I heard a squeak like someone had stepped on a chew toy. The bushes next to us shook and in them, I could see parts (a thigh, and shoulder blade, two green eyes) of a naked girl. My brain was trying to analyze how I hadn't noticed earlier.

"Looks like you got lucky," Debbie smiled like a cat that caught the canary. "Now you have two toys to play with."

The little girl whimpered. And somehow I could tell that unlike the faux oh-I'm-a-helpless-damsel-in-distress-please-don't-rape-me concern of the other female congregants, that hers was real.

"Come out don't be scared. I won't do anything to you."

"I will though if he won't. The first thing I'm going to do is eat you." Ms. Debbie purred.

I ignored her. My lust was fully satiated and I had the weird feeling that this girl's fear wasn't some submissive role playing thing like the other girls of the Oster church. My brain told me that I had run through that bush earlier, and that girl should not have been there. I reached into the bush and pulled her out by her hands.

Debbie gasped. She was petite, with small petite breasts, and skinny legs, and a pronounced thigh gap.
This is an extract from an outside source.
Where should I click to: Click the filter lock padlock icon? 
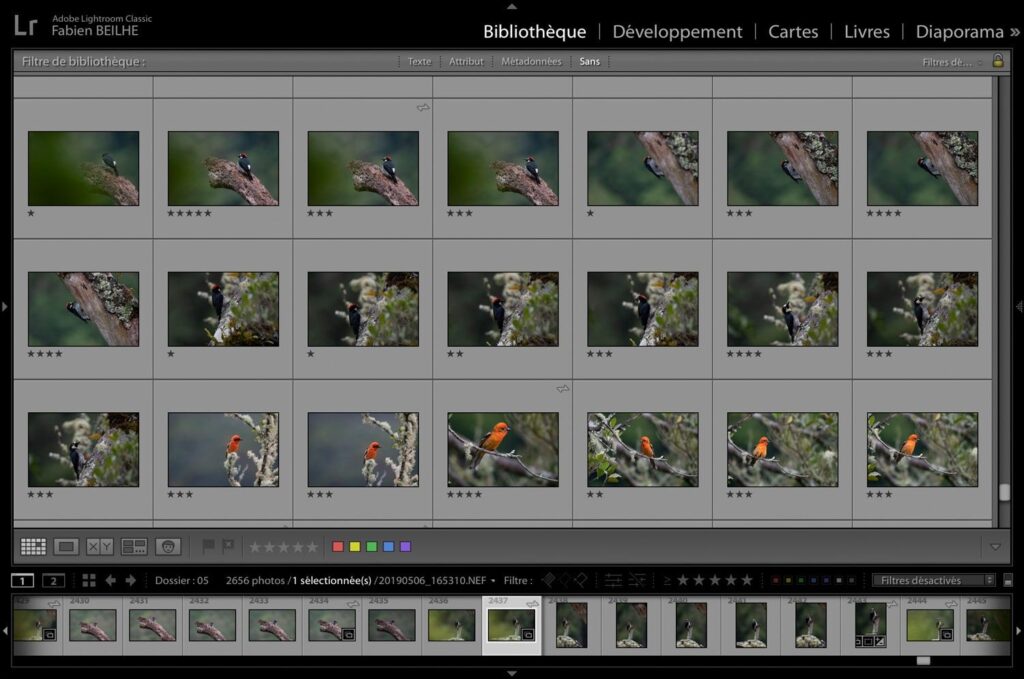(997, 61)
She had petite wrists and petite ankles and was just tiny in a way that made her extremities seem long or larger than life. She had black hair and full eyelashes and small round red lips that were both full. Her facial features were vivid and evoked timidness when compared to her frail tiny body. She also had rabbit ears and a bunny tail that twitched, and wiry twitching whiskers, and a human nose that somehow wiggled.

And they were real. Not costume accessories, but real. She was a human-rabbit hybrid crossing her legs to hide her sex which was thick and matted soft like a pelt and holding her arm over her strawberry colored nipples.

"Meso watu mimato kuwu a timba?" She asked in a girlish titter.

"By the Goddess. you've captured a Leporidae Sprite. That hasn't happened for twenty years." Debbie stared in wonder at the mythological girl.

"Me womba batu." The girl cried and wrapped herself around me. I could feel her hard nipples poking into my (now self-consciously) naked chest, and my damp soft cock poking into her stomach. She was so short that her head on my rib cage, and her fuzzy bunny ears, which were warm, with silky fur on the outside, and slightly translucent with tiny blood vessels visible on the inside, batted against my face. I awkwardly tried to pat her back.

"What the hell is a Leporidae Sprite?" I looked at Debbie.

Debbie stood up still stark naked, her costume ripped from her body. The girl I was holding looked childlike compared to Debbie's voluptuous figure. Debbie's breasts were the size of this rabbit girls head.

"A fairy creature from the another plane of existence. A magical natural realm that contains all the things that are symbolic here, but made flesh there. The ancient Druids worshiped the creatures from this realm. Elves, fairies. Orcs. They would mate with them and their offspring would become larger than life characters out of stories. During the Wild Hunt, the desires of lustful humans can create portals to this world and bring back magical beings to ours. But it's rare, it hasn't happened in years, and it isn't supposed to happen with an outsider.